→ Directive 1
Lay out as a Markdown table, with columns headed "Row" and "Line," everything in the records from their first line down to the line containing "The image size is (630, 354).", omitting blank lines.
→ Directive 2
Proceed with the forum thread on grooming a sable puppy, writing on from the point at which it stops.

=== Text to read ===

Oh! One more thing! If your puppy gets clipped, the beautiful dark tips will be cut off!!!!!


----------



## Evye's Mom (Dec 16, 2008)

Shiloh is very similar to Evye in coloring (sable). Evye only has her tipping left on her ears and tail (a wee bit on her chin). I have been bringing Evye since 4-1/2 months old every 3 weeks. They trim her eyes, her genitals, belly, bath, nails and brush out. Bentley just turned 4 months old and he will go with Evye next time (poor woman). Evye is a gem to brush. Bentley I still have to chase around. After doing baths and brushing out myself, I have come to realize the groomer is worth her weight in gold. With encouragement of this forum, the earlier the better to get them accustomed to something they will be subjected to the rest of their lives.

Shiloh is gorgeous.


----------



## shilohluv (Mar 10, 2009)

Thanks for the info everyone. Sharlene, I have looked at the pics since joining the forum, of Enye and thought that Shiloh was going to look like her. 

I also went to look for pics of Milo in the gallery. Shiloh does look a lot like him too. 

Based on Enye and Milo, losing the black tips won't be bad, he will be a handsome pup, like they are!


----------



## kelrobin (Jan 21, 2008)

=== Data provided ===

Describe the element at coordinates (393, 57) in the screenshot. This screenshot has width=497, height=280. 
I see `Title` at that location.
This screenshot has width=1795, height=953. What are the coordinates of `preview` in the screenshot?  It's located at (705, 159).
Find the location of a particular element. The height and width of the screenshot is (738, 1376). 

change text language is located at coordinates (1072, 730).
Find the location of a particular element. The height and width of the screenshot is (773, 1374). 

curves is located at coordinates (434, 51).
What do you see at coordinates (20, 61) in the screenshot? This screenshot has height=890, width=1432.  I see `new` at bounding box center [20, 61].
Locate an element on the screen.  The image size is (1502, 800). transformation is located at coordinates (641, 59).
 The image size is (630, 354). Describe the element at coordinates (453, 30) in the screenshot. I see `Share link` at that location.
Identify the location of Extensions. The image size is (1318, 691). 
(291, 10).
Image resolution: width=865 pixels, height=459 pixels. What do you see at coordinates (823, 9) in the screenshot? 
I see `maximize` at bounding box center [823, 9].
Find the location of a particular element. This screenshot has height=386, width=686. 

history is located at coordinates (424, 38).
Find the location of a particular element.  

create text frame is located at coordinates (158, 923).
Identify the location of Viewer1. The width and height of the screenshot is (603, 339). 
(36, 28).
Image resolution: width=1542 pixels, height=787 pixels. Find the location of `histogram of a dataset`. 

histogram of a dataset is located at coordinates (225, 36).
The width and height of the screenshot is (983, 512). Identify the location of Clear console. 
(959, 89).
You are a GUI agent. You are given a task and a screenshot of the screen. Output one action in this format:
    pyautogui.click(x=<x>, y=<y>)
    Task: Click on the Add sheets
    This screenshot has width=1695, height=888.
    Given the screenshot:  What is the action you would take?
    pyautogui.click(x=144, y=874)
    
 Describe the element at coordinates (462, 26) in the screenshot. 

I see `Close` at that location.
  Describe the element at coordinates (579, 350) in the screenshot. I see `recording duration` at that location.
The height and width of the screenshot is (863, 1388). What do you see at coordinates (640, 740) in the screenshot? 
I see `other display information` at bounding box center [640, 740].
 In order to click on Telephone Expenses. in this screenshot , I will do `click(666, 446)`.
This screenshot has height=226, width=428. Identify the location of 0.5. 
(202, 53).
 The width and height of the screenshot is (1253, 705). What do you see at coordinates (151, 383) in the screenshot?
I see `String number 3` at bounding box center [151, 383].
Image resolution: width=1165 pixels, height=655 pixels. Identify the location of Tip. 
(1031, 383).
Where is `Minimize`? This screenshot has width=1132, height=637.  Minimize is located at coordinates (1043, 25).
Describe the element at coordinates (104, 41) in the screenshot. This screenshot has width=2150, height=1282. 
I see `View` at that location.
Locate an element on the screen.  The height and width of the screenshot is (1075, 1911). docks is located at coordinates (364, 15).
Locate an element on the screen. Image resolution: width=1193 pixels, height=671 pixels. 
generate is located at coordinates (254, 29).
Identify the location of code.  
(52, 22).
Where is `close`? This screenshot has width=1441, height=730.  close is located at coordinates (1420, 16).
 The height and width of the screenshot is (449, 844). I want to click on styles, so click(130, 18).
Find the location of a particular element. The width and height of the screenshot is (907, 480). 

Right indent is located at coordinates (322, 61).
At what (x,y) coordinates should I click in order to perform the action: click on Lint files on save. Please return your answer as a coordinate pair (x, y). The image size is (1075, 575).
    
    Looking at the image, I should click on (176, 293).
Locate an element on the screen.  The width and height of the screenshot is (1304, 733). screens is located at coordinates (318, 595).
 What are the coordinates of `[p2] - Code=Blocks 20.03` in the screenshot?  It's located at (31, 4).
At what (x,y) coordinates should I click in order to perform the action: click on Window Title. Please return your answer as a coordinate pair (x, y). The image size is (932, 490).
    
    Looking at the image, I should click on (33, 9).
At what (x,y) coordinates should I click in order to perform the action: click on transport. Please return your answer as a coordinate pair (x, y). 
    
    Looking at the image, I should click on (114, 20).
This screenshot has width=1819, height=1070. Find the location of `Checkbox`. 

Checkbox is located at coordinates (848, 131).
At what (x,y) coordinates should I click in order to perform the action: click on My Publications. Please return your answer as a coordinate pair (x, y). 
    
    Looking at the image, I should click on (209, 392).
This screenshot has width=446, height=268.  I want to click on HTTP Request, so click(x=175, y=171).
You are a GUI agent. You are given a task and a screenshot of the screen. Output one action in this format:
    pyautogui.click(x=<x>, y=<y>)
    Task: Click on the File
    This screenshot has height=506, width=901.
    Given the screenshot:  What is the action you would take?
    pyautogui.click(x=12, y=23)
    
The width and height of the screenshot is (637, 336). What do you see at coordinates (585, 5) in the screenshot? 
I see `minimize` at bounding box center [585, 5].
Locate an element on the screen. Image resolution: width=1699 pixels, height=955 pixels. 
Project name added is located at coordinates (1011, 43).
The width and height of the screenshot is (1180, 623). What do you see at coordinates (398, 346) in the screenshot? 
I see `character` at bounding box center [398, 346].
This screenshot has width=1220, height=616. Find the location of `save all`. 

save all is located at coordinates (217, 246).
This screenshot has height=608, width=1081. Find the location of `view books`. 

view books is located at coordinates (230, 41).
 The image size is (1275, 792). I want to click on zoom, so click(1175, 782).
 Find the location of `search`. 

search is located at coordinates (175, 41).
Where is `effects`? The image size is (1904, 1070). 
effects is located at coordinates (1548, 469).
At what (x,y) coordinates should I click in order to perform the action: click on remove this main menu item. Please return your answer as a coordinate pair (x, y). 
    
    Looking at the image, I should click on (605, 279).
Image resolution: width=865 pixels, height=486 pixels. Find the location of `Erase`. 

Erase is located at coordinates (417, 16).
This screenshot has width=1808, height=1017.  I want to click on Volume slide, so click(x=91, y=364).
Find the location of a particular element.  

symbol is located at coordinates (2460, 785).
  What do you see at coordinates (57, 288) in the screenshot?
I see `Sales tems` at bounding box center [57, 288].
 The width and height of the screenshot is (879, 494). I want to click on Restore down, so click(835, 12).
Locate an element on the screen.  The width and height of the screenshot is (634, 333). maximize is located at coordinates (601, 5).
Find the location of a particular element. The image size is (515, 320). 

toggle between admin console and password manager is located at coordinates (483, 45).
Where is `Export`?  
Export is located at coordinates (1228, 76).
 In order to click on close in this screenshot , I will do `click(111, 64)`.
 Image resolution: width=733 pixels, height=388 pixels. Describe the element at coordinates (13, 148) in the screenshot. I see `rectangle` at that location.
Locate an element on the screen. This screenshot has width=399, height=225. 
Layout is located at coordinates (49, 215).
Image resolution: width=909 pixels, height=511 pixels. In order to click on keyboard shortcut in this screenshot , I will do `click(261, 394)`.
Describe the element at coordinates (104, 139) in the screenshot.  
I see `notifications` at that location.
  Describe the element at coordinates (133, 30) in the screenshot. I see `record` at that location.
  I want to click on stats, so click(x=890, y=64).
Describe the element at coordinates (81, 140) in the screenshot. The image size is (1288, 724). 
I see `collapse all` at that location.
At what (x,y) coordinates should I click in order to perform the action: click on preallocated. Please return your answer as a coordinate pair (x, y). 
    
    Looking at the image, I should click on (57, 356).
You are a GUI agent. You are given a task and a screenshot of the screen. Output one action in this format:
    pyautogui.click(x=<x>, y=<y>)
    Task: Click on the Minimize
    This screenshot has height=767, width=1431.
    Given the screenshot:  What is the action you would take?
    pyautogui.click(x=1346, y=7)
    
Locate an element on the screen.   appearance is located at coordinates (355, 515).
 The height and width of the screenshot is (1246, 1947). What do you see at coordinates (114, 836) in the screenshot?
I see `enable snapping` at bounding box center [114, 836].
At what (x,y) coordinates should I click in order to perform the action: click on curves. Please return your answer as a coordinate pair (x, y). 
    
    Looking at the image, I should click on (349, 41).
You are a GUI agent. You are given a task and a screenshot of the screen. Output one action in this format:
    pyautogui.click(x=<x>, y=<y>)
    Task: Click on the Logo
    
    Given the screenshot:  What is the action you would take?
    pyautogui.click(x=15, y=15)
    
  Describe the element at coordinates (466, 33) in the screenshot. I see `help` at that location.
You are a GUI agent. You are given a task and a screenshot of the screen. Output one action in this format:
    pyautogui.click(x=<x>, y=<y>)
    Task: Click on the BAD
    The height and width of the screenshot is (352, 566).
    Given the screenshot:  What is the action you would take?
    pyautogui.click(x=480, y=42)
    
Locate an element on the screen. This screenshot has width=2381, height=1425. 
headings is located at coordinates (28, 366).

===

→ Exercise answer 1
| Row | Line |
|---|---|
| 1 | Describe the element at coordinates (393, 57) in the screenshot. This screenshot has width=497, height=280.  |
| 2 | I see `Title` at that location. |
| 3 | This screenshot has width=1795, height=953. What are the coordinates of `preview` in the screenshot?  It's located at (705, 159). |
| 4 | Find the location of a particular element. The height and width of the screenshot is (738, 1376).  |
| 5 | change text language is located at coordinates (1072, 730). |
| 6 | Find the location of a particular element. The height and width of the screenshot is (773, 1374).  |
| 7 | curves is located at coordinates (434, 51). |
| 8 | What do you see at coordinates (20, 61) in the screenshot? This screenshot has height=890, width=1432.  I see `new` at bounding box center [20, 61]. |
| 9 | Locate an element on the screen.  The image size is (1502, 800). transformation is located at coordinates (641, 59). |
| 10 |  The image size is (630, 354). Describe the element at coordinates (453, 30) in the screenshot. I see `Share link` at that location. |

→ Exercise answer 2
Oh my, Shiloh is sooooo cute!!!! Love his little face :kiss:

I did a puppy cut on Jackson around the same age, and I personally didn't like how short my groomer did the areas on his rear - it looked like an inverted "U" from the back - and I like it longer. He is very clean in that area, so we just do the butt trim and leave it longer below. She also shaved around his eyes, and although I could see his eyes better, it began to grow out again and stick in his eyes. I did his last cut myself in the fall last year, and hand scissored him, but of course it didn't look as good as she does. She is very reasonable ($40!), but will shave them down if they have too many mats, so I keep him combed every day and trim his nails and paws myself at least once a month. It is a difficult thing for me to have him cut at all, but between the oak pollen and hot weather coming, I am going to have to do it. Darn!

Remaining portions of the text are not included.